Seven SX carriages were imported to New Zealand in the early 2000s from the Zig Zag Railway in Lithgow, New South Wales, Australia. A set of six were overhauled for the Auckland Regional Council. Hillside Workshops in Dunedin overhauled these carriages in 2002 and 2003, further refurbished between 2008 and 2009, and retired in 2014 as the electrification of Auckland's rail network was completed. The carriages were top and tailed by DBR class diesel locomotives.

SXA1744 was sold by Auckland Transport in its imported condition to Dunedin Railways and was used for storage. It was later on sold and is now privately owned and located near Bluff as of 2021. The six carriages in MAXX livery were stored in Taumarunui in the central North Island until sold for a dollar each to the Railway Enthusiasts Society. Five of the number consisted of AT MAXX set of SXV1697, SXC1741, SXC1742, SXC1743 and SXV1746. After a detailed inspection, they did not fulfil their needs and were advertised to Australian and New Zealand preservation groups. One was sold to Taumarunui Rail Action Centre Trust. There was no further interest in the remaining five, so they were advertised on auction site TradeMe and were sold to private owners around New Zealand with bogies in March 2021 and were removed from Taumarunui on 17 June 2021. SXC1743 was relocated to Whanganui, SXC1742 went to Hastings and the remaining three carriages went to a single owner in Taupo. The relocation of SXC1742 from Taumarunui to Hastings was shown in season one, episode four (2021) of the television show Moving Houses.

Task requirements:
1. Repeat the passage of the SX carriage text from "Seven SX carriages" up to and including "class diesel locomotives.".
2. Pick up the text about the SX carriages where its last sentence ends and continue it.
The rows that follow are separate material and have no connection to the text about the SX carriages.

Saved entries:

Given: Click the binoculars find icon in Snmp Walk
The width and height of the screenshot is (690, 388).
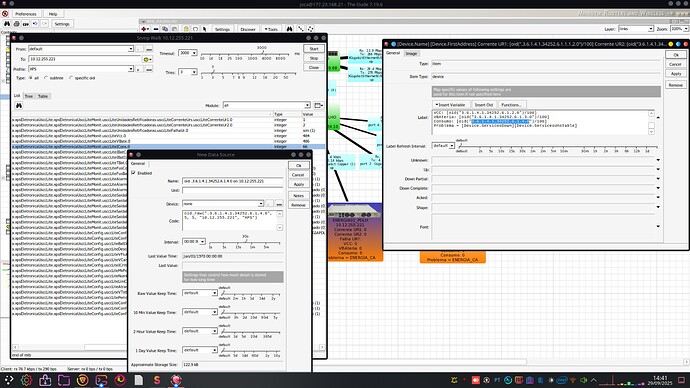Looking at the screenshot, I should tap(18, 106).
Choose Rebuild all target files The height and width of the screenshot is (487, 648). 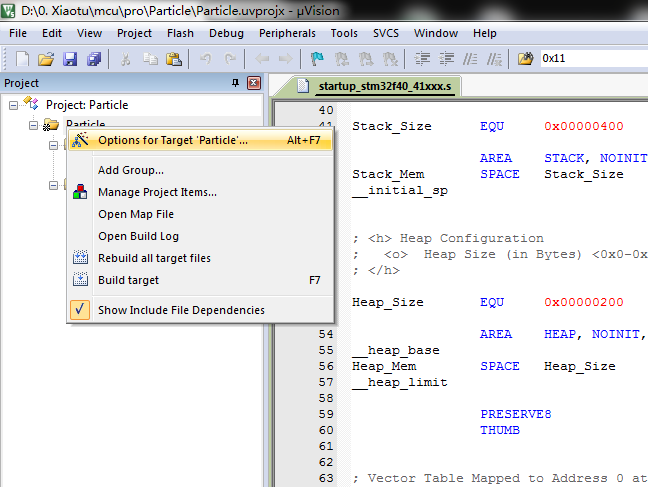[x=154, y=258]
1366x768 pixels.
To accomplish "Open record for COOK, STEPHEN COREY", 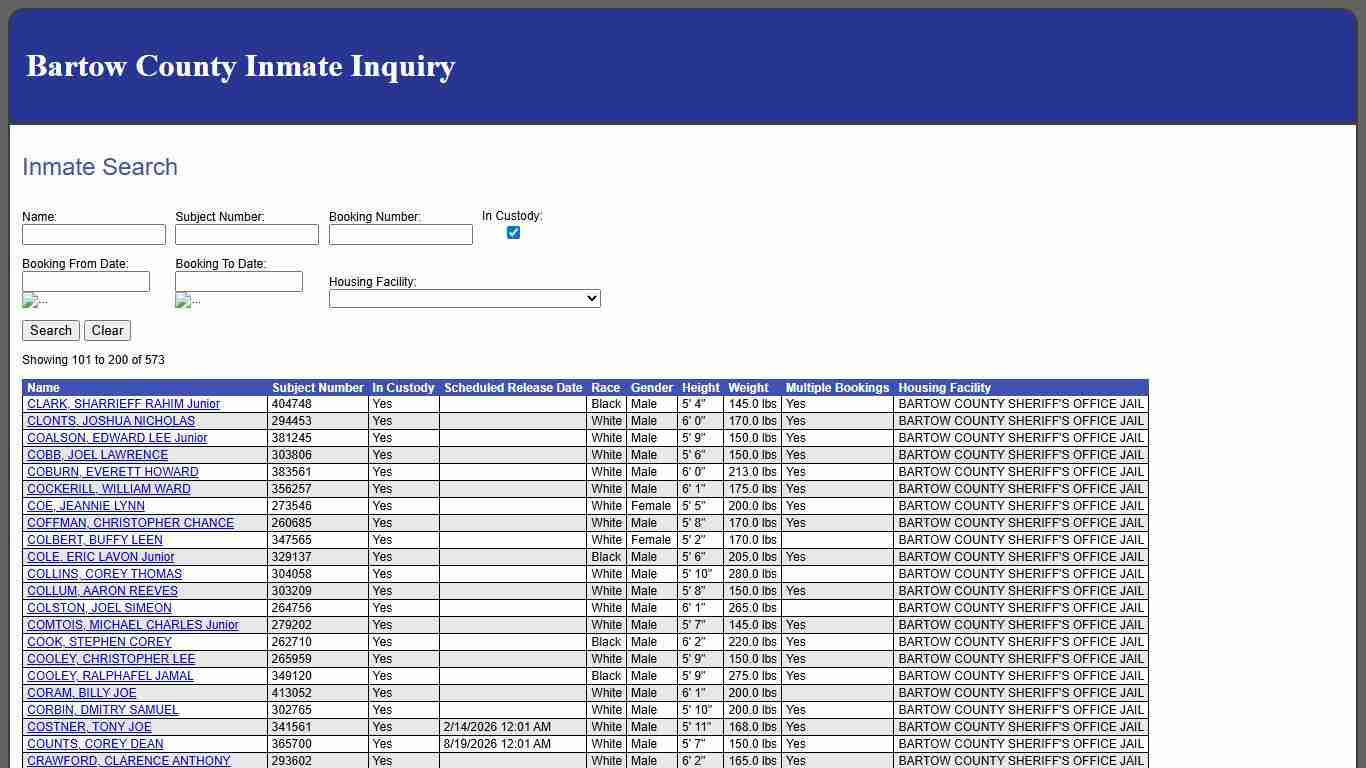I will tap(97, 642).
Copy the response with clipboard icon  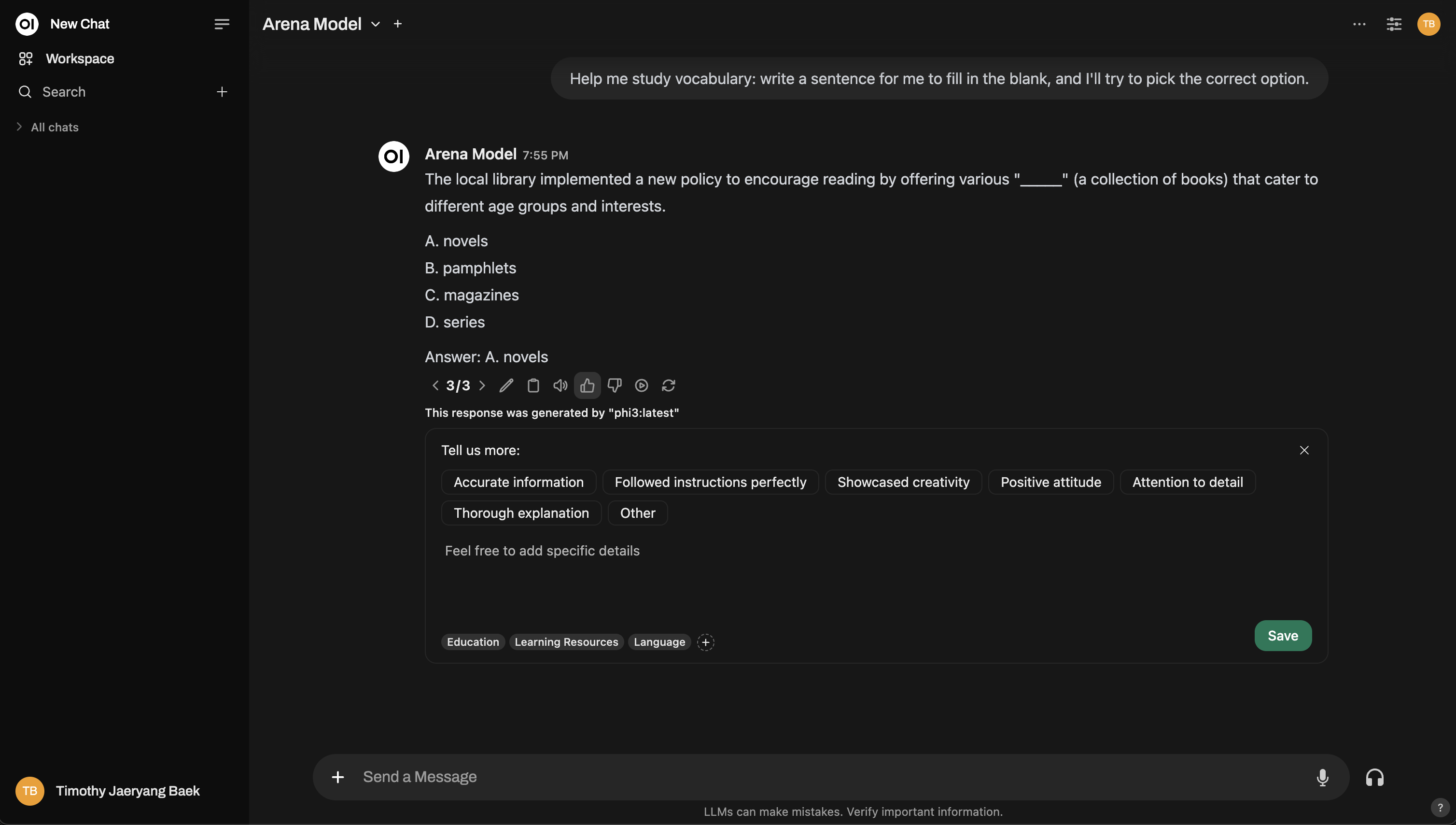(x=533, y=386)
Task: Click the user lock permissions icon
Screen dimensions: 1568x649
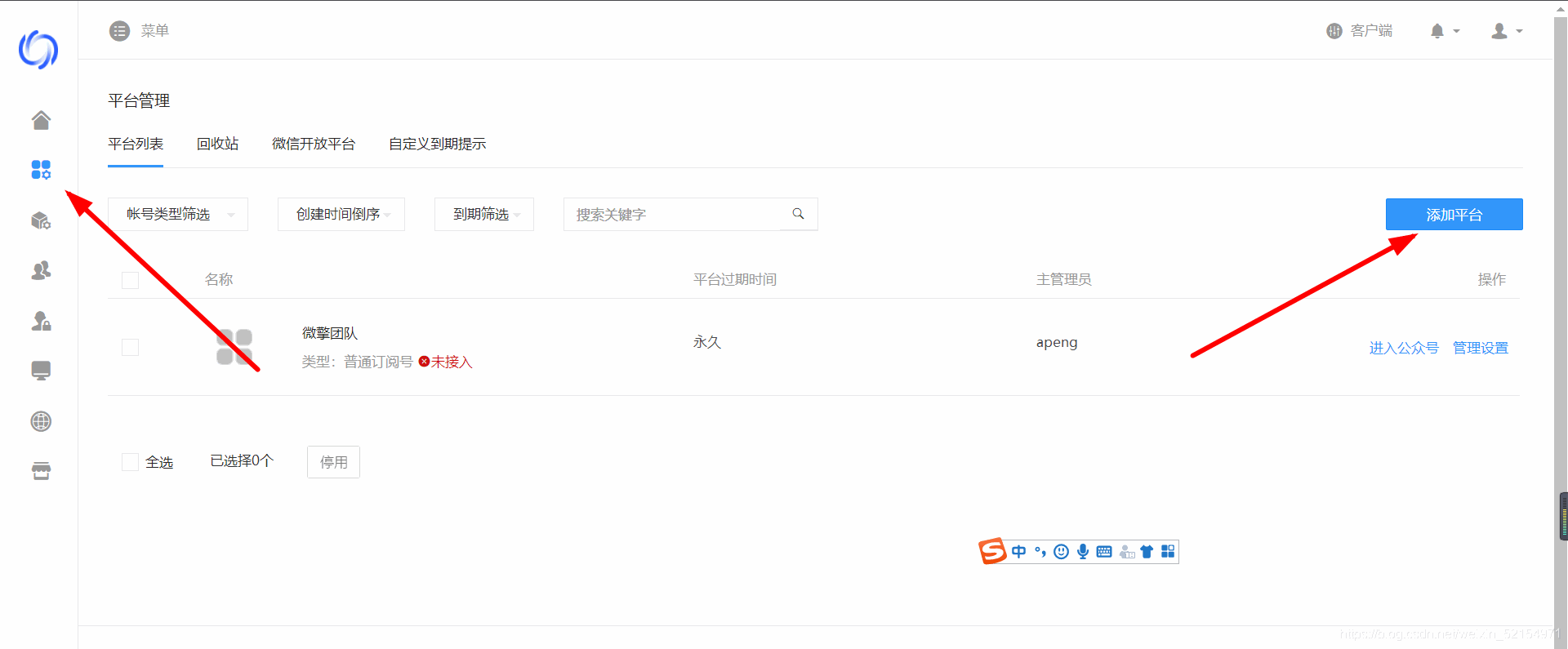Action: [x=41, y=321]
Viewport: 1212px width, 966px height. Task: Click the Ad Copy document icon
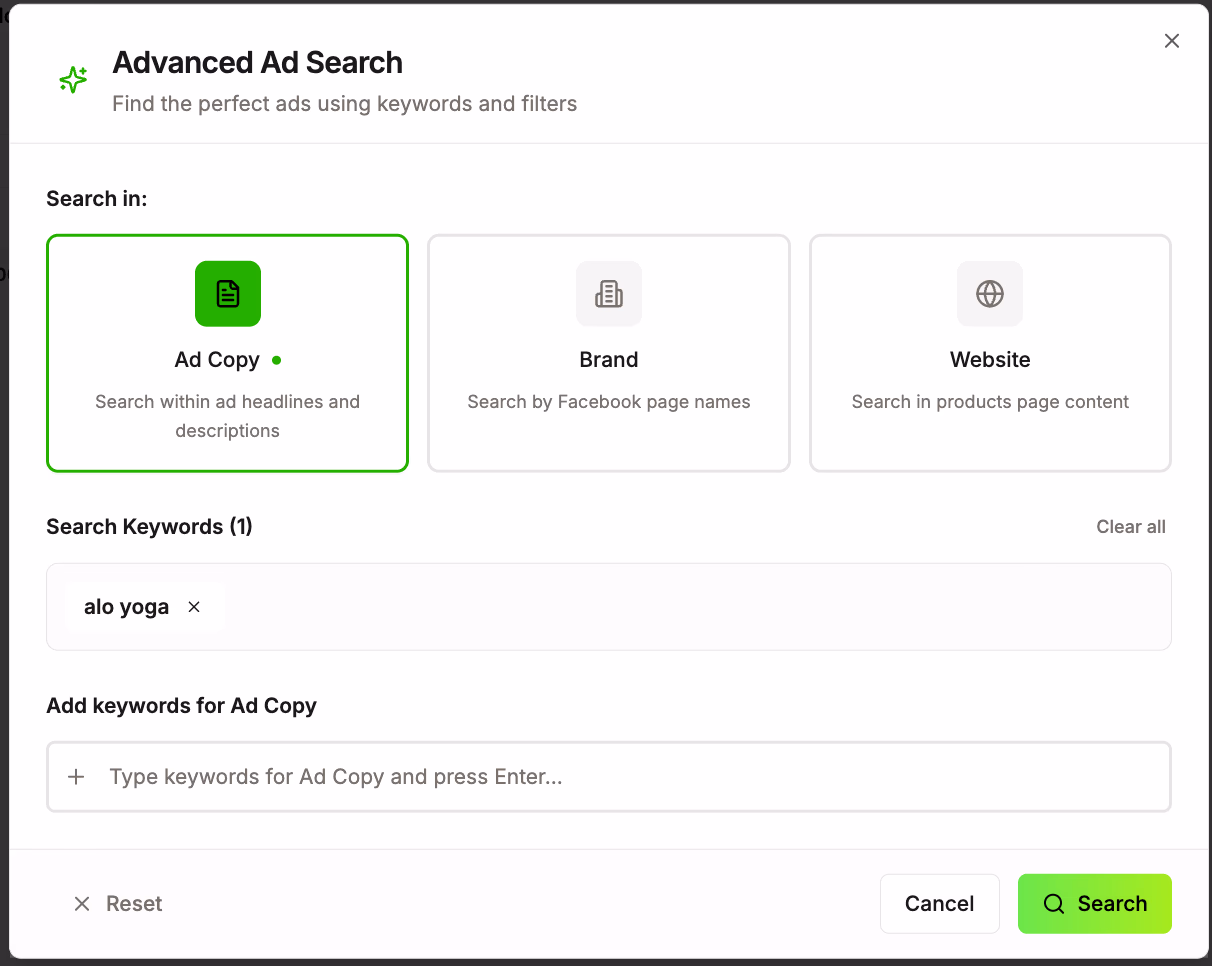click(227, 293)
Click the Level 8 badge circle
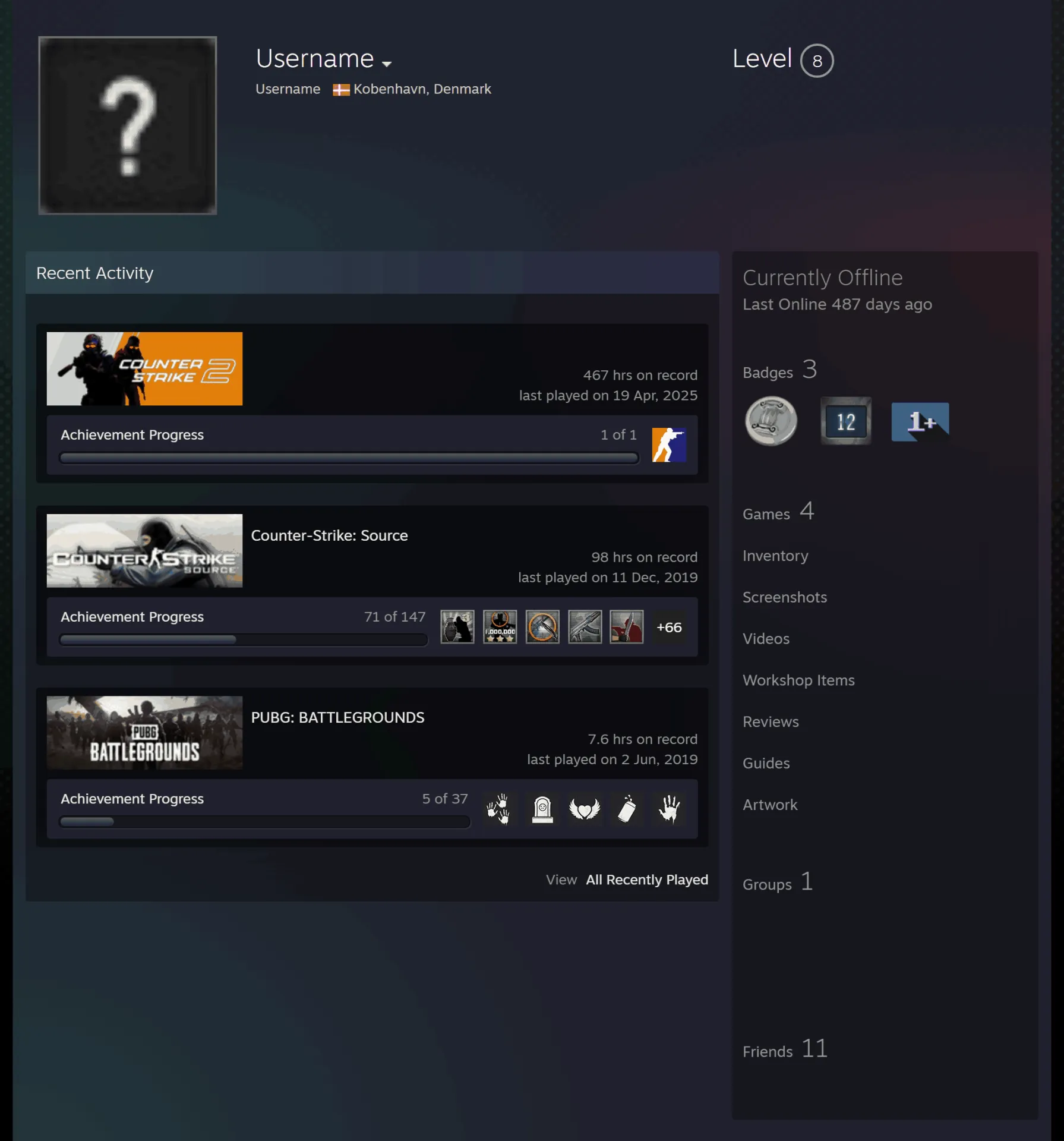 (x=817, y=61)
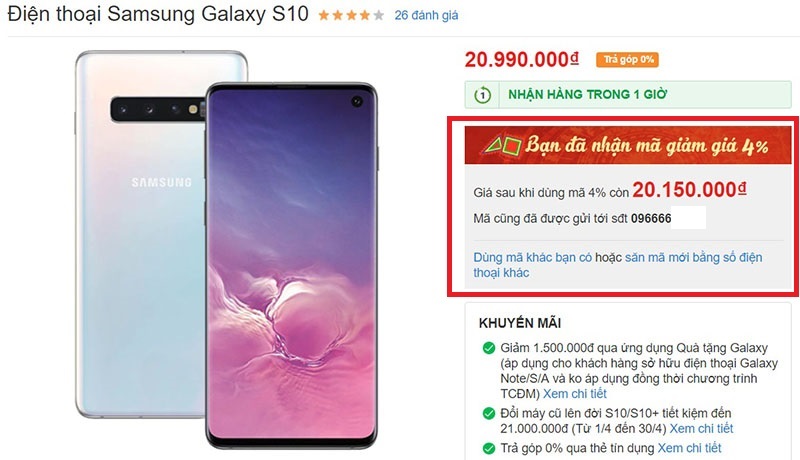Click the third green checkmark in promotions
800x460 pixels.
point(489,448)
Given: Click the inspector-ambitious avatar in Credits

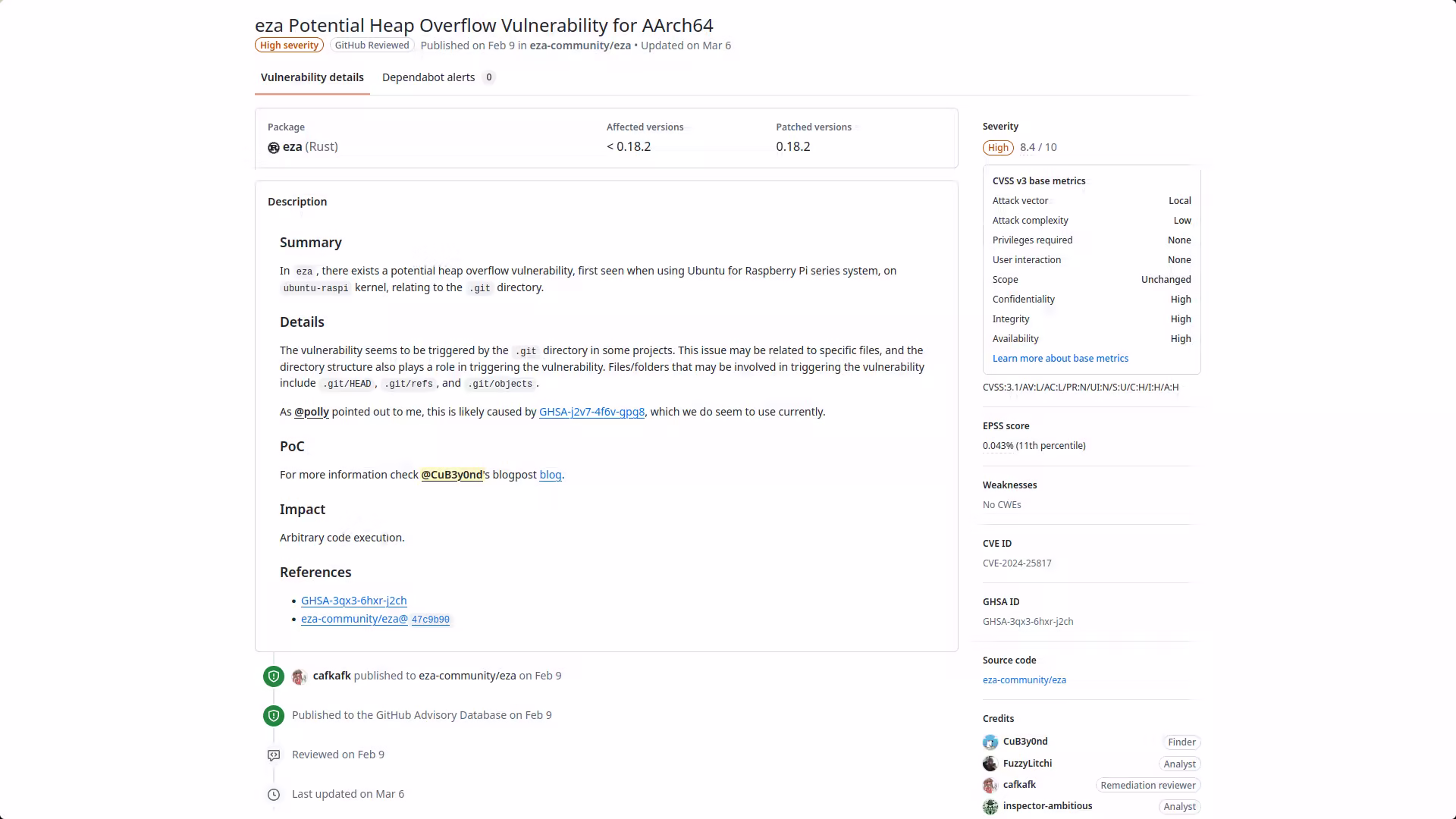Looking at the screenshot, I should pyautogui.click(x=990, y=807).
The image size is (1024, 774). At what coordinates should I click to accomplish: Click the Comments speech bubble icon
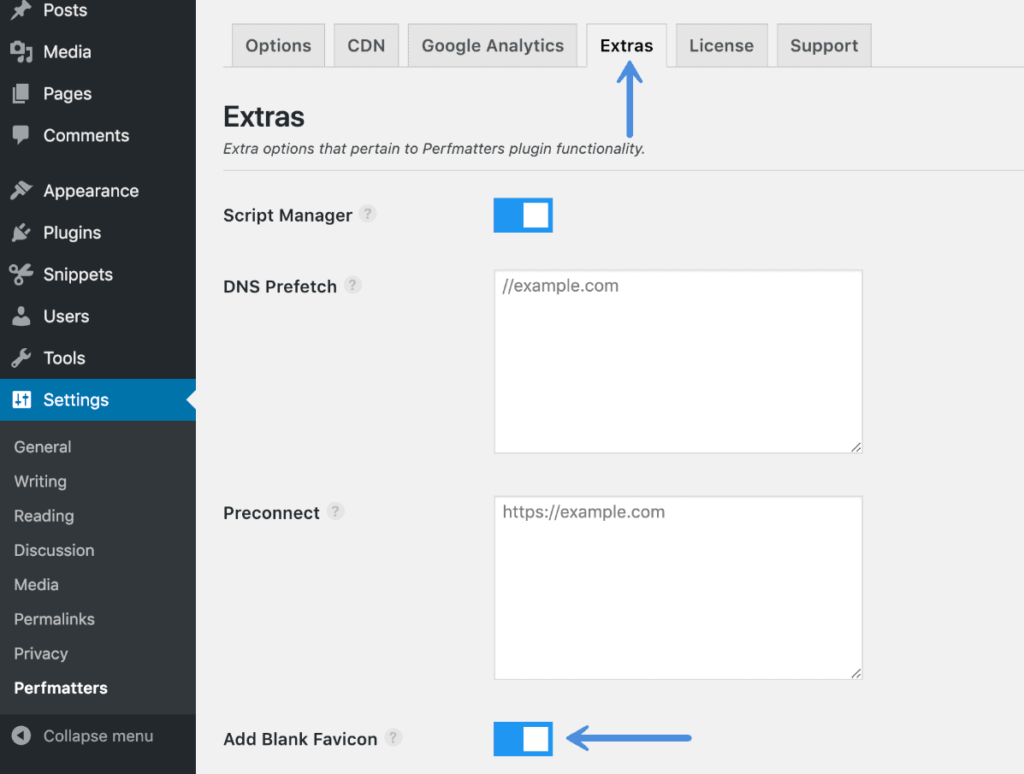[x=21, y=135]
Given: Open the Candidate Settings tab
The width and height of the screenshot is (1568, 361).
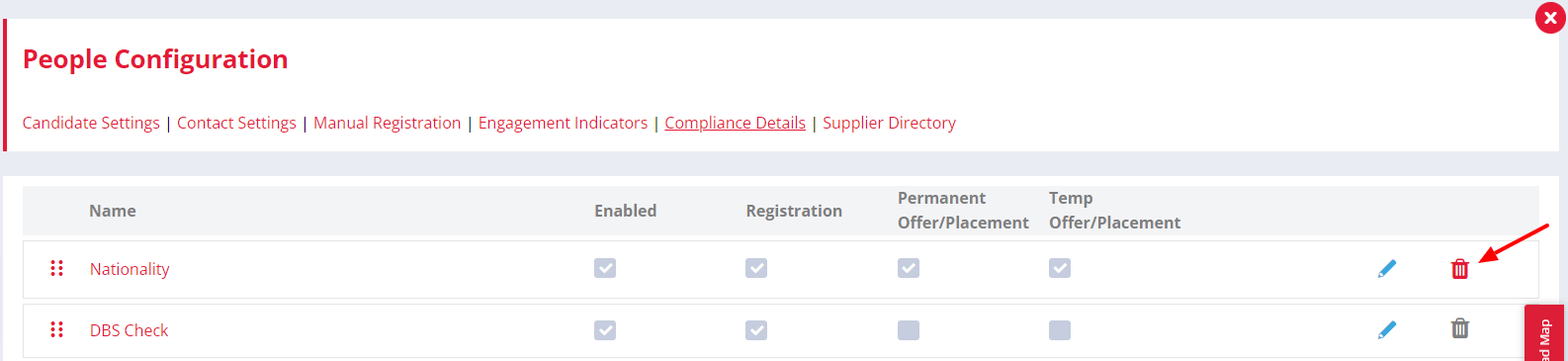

Results for the exercise:
1.
Seven SX carriages were imported to New Zealand in the early 2000s from the Zig Zag Railway in Lithgow, New South Wales, Australia. A set of six were overhauled for the Auckland Regional Council. Hillside Workshops in Dunedin overhauled these carriages in 2002 and 2003, further refurbished between 2008 and 2009, and retired in 2014 as the electrification of Auckland's rail network was completed. The carriages were top and tailed by DBR class diesel locomotives.

2.
===Preserved===
One set (7 cars) has been retained by Queensland Rail's Heritage Division while others have been preserved including seven at the DownsSteam Tourist Railway & Museum, another set in Cairns with Cairns Kuranda Steam Pty Ltd (stored in Cairns) and a set owned by Queensland University of Technology (stored at Ipswich).

- SXV1745 Static Display at the Taumarunui Rail Action Centre in its AT MAXX configuration and livery from 2021.

==Subclasses==
The SX carriages consisted of three subclasses:
- SXA
- SXC
- SXV
The SXC carriages were normally coupled to a SXV power van carriage. The SXV had a generator compartment, with a 65kVa Perkins/Leroy Somer diesel alternator set to provide electrical power to the other carriages. As a result, the SXV carriages had less space for passengers.

In New Zealand service, the SX carriages all had multiple unit equipment installed to allow for push-pull mode operation.